Oggi c'è un'intervista che dovrebbero leggere, e con molta attenzione, tutti coloro che negli anni hanno votato Silvio Berlusconi vedendo in lui una sorta di salvatore della patria.
E' l'intervista fatta dal vice direttore di Repubblica Dario Cresto-Dina a Sandro Bondi, "già ministro della Cultura precipitato dalla poltrona con un pezzo di Pompei nel 2011 e ex cortigiano naturale e convinto di Berlusconi".
Va letta tutta, parola per parola, ma qui ne riporto alcuni passaggi chiave.
Berlusconi, dice Bondi, "ci lasciava giocare con la politica e con le idee, fino a che non toccavamo la sostanza dei suoi interessi e del suo potere. Ricordo che, quando ero ministro, osai parlare di un canale televisivo pubblico dedicato alla cultura senza pubblicità. Subito, il pur mite Fedele Confalonieri mi redarguì bruscamente".
Le aziende venivano prima di tutto?, chiede Cresto-Dina.
"Sempre", risponde Bondi. "Al culmine della crisi del suo ultimo governo, Berlusconi, nonostante ciò che disse in seguito, diede il via libera a Monti durante una riunione a Palazzo Grazioli nel corso della quale ci fece preliminarmente ascoltare in viva voce ciò che ne pensavano Ennio Doris di Mediolanum e l'amministratore delegato di Mediobanca Alberto Nagel. In questo modo eravamo messi sull'avviso della sua decisione. Entrambi sostennero che la situazione economica e finanziaria del paese era disperata e non vi era altra possibilità che quella di dare vita a un governo tecnico sostenuto anche da Forza Italia".
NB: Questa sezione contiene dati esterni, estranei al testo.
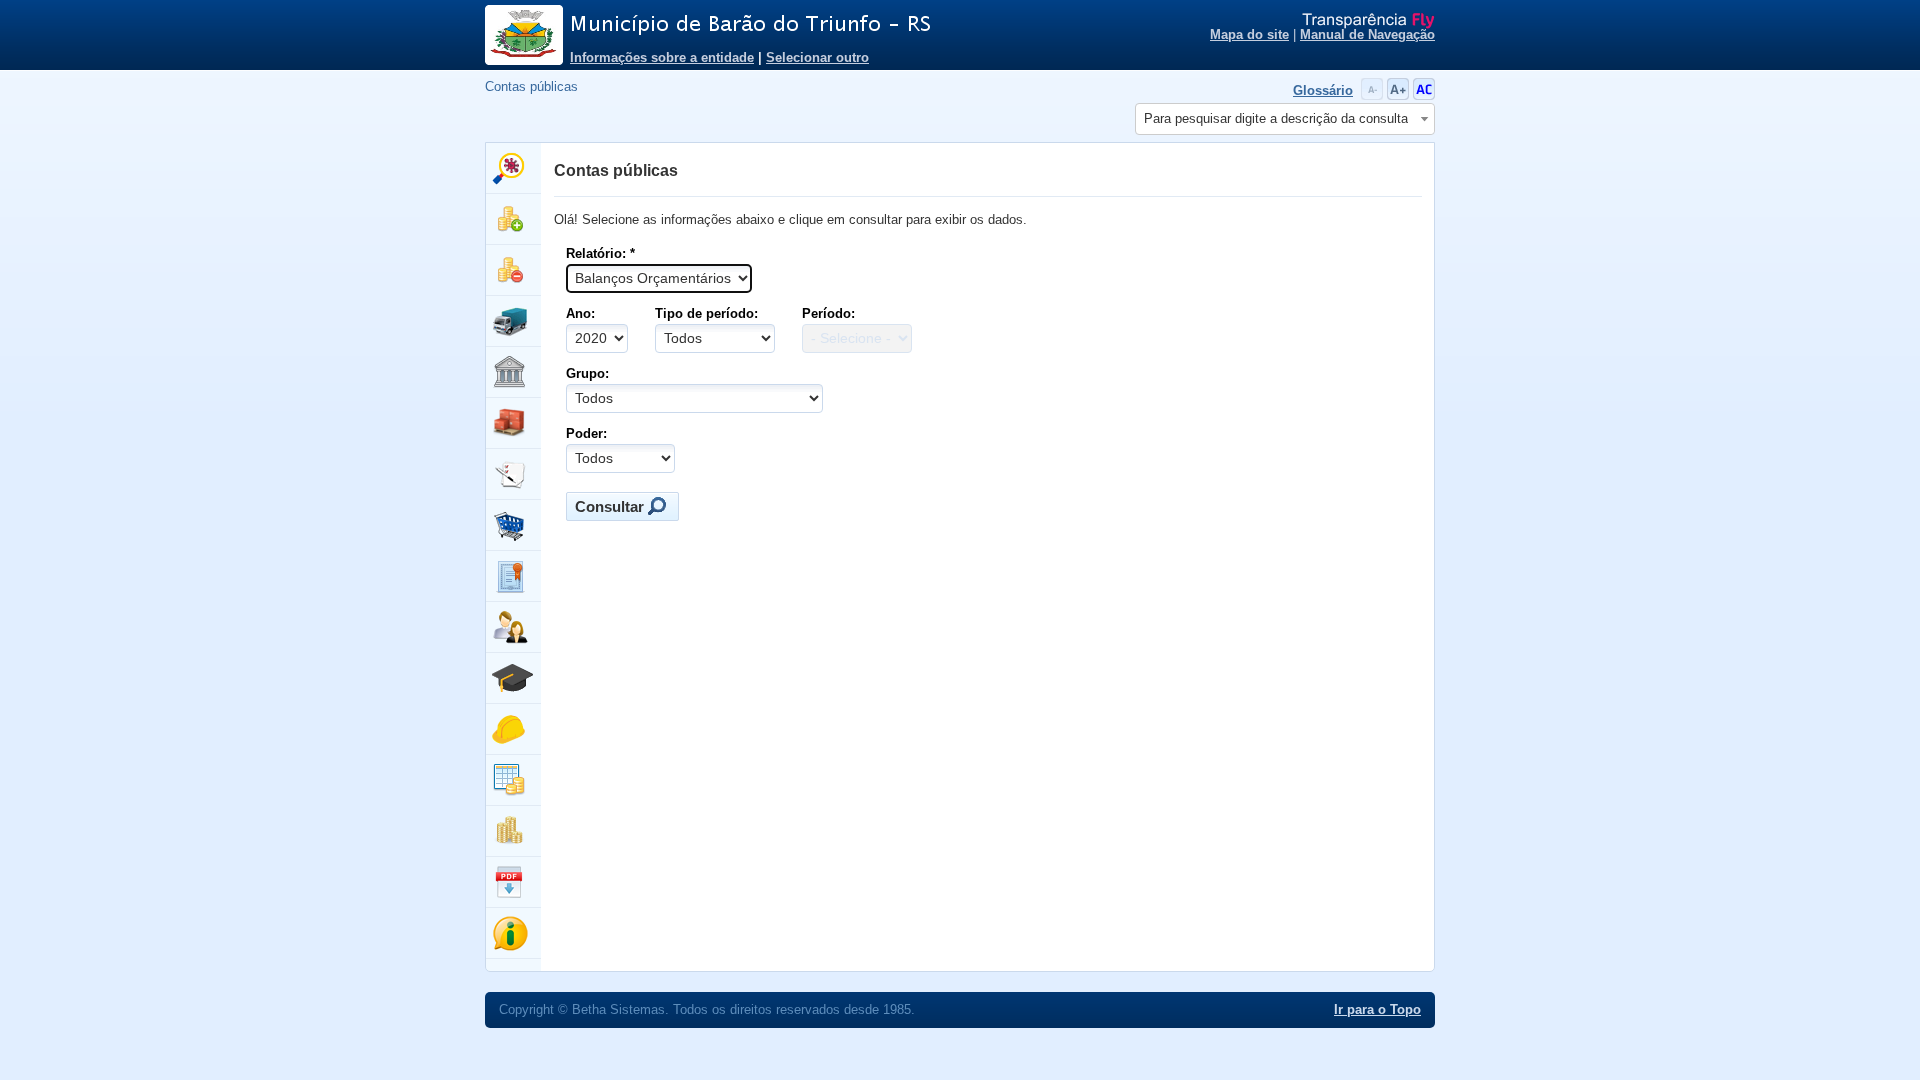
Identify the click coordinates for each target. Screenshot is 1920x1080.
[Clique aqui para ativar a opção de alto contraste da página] (1424, 96)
Le parole di Bondi confermano quello che scrivevano giornalisti e giornali seri e che un pezzo d'Italia sapeva vedere nelle cronache di tutti i giorni. Una sorta, quindi, di scoperta dell'acqua calda.
Ma milioni di italiani non vedevano, non sentivano, non capivano. O, meglio, non volevano vedere, non volevano sentire, non volevano capire.
Se solo avessero ascoltato chi raccontava l'interesse privato che Berlusconi, ogni giorno, portava dentro Forza Italia e nel governo, il paese ne avrebbe certo guadagnato.
Così come ne avrebbe guadagnato se personaggi come Bondi non fossero rimasti sino all'ultimo accanto al "principe", ma, sapendo quello che sapevano, avessero fatto prima il loro "outing", togliendo ogni alibi a chi continuava a far finta di non capire.